Assigned task ->
Begin at the line containing "Enable the AutoGrid checkbox" in the records below, end at the line containing "You are a GUI", and retype each line in that span exactly. No other line and no image should appear.

Data ->
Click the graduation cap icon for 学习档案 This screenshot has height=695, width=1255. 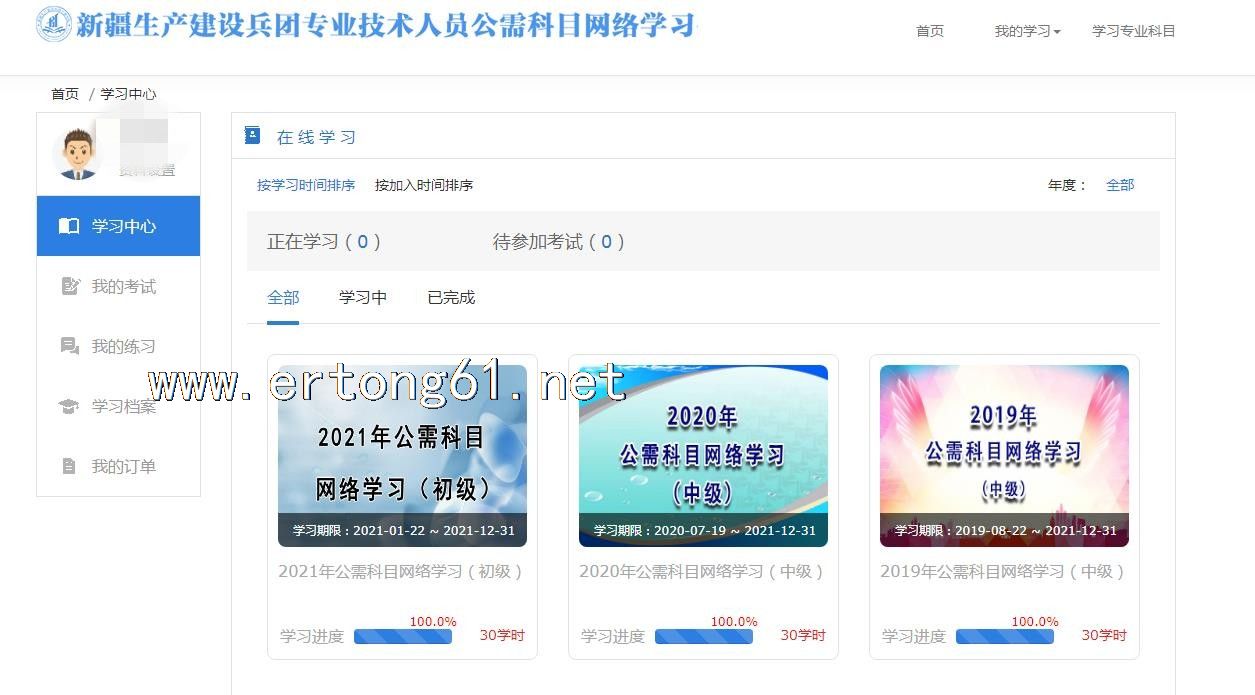[x=69, y=407]
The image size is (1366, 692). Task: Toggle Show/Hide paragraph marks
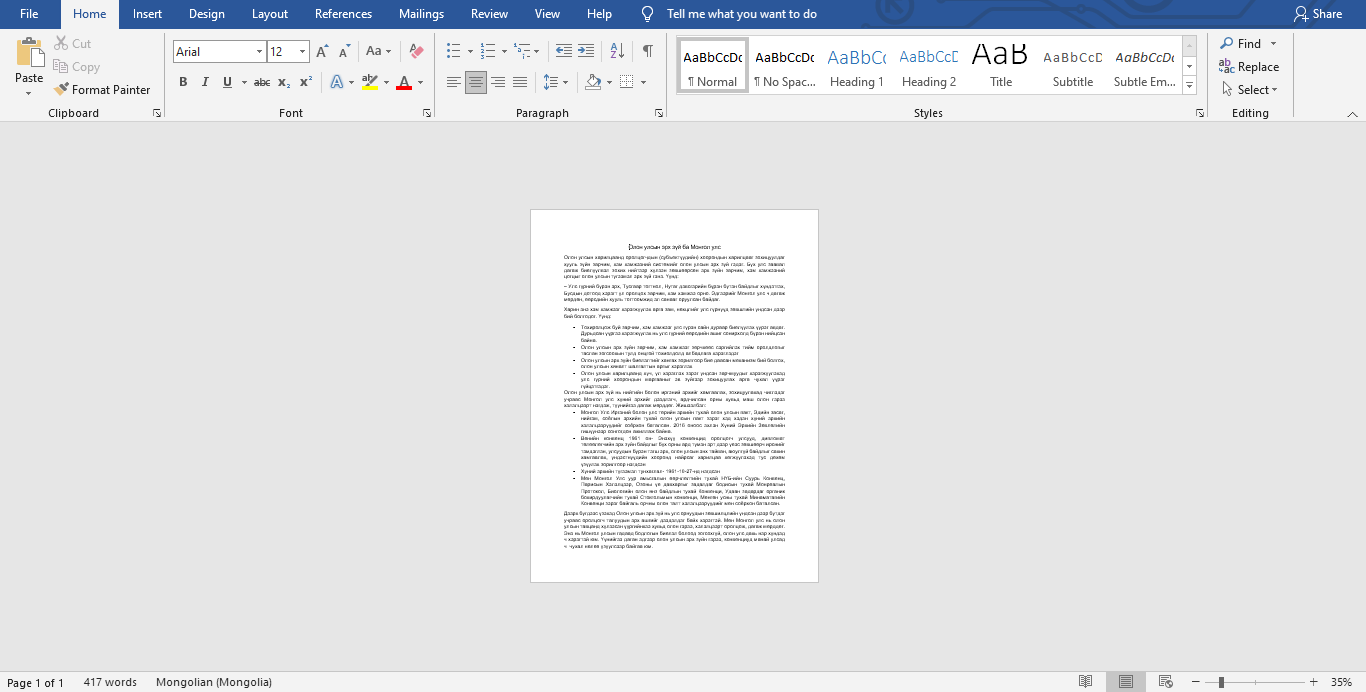(x=648, y=51)
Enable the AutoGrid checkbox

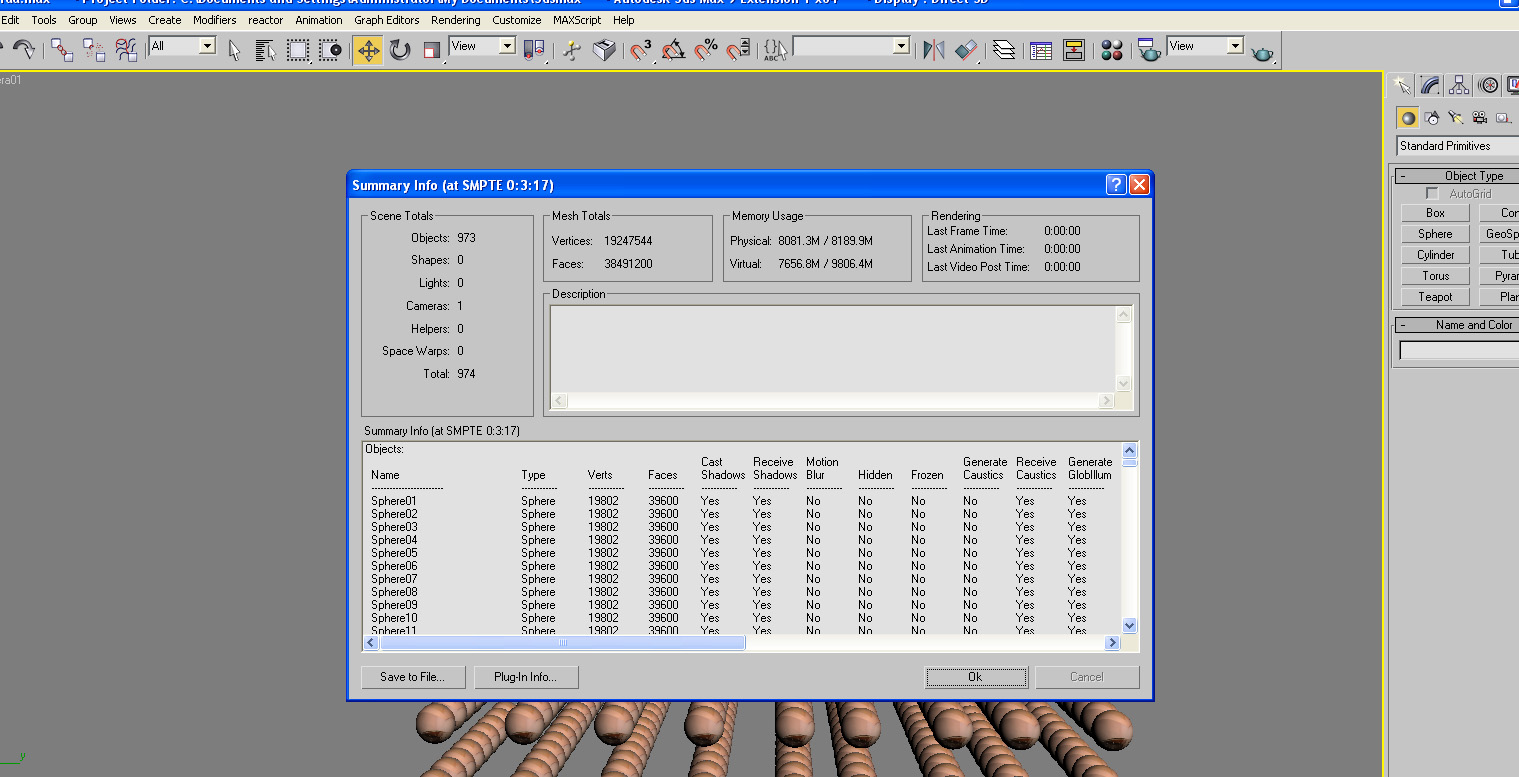point(1433,193)
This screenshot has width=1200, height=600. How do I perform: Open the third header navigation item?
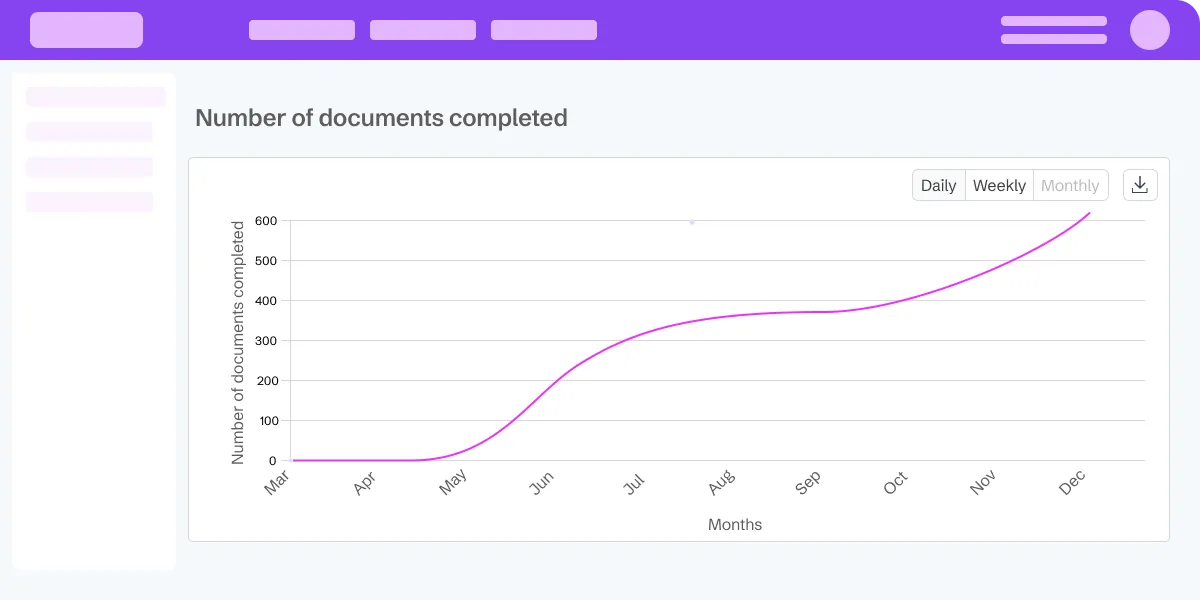(544, 30)
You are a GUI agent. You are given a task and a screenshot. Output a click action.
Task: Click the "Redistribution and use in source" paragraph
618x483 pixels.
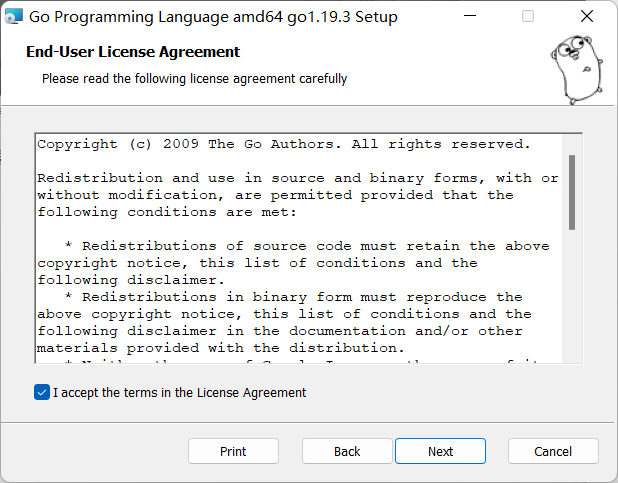(297, 195)
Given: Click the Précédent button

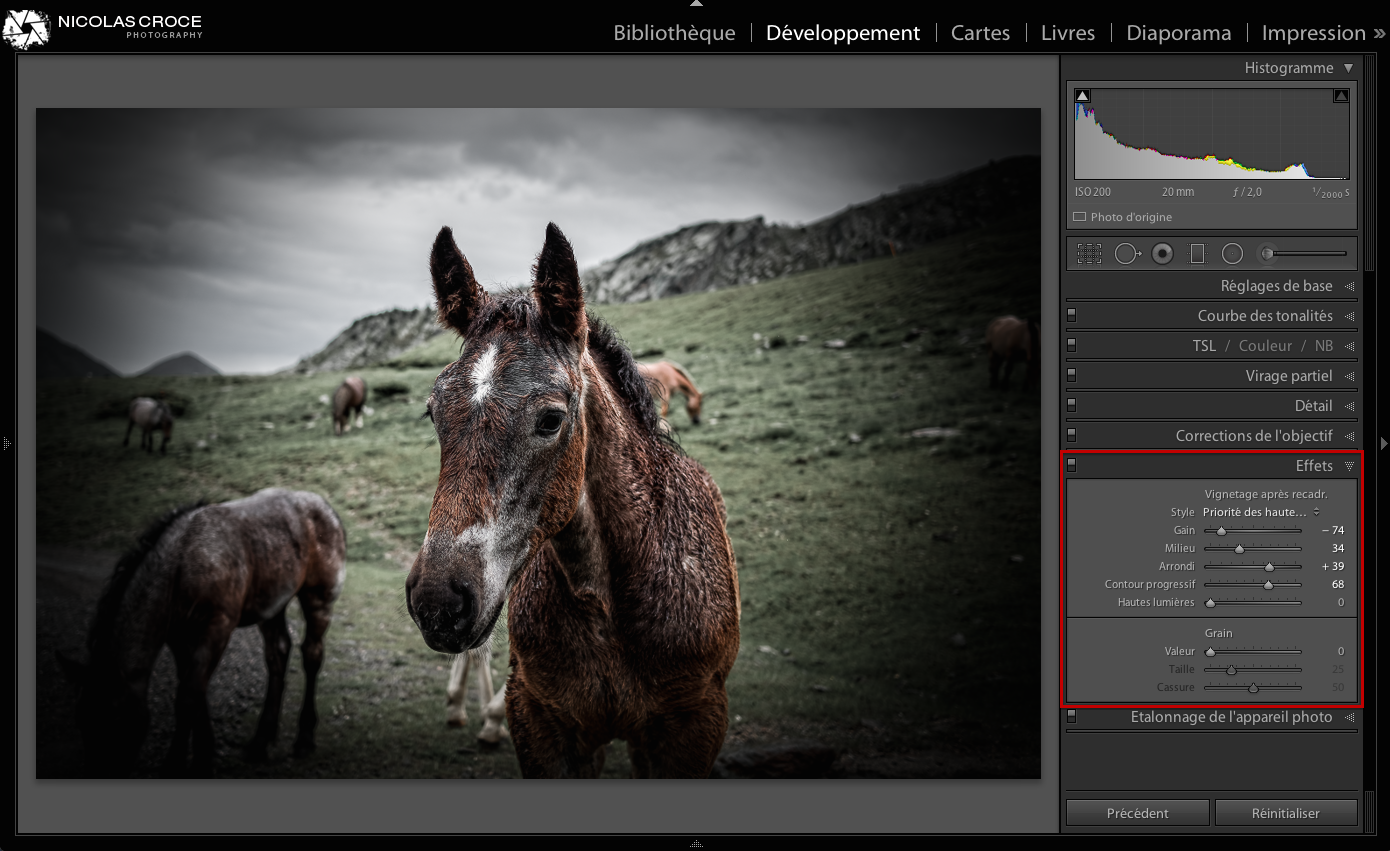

Result ->
Enable the AutoGrid checkbox

point(1433,193)
This screenshot has width=1200, height=600. How do I perform: Open the third header navigation item?
(544, 30)
You are a GUI agent. You are given a task and a screenshot. Output a click action.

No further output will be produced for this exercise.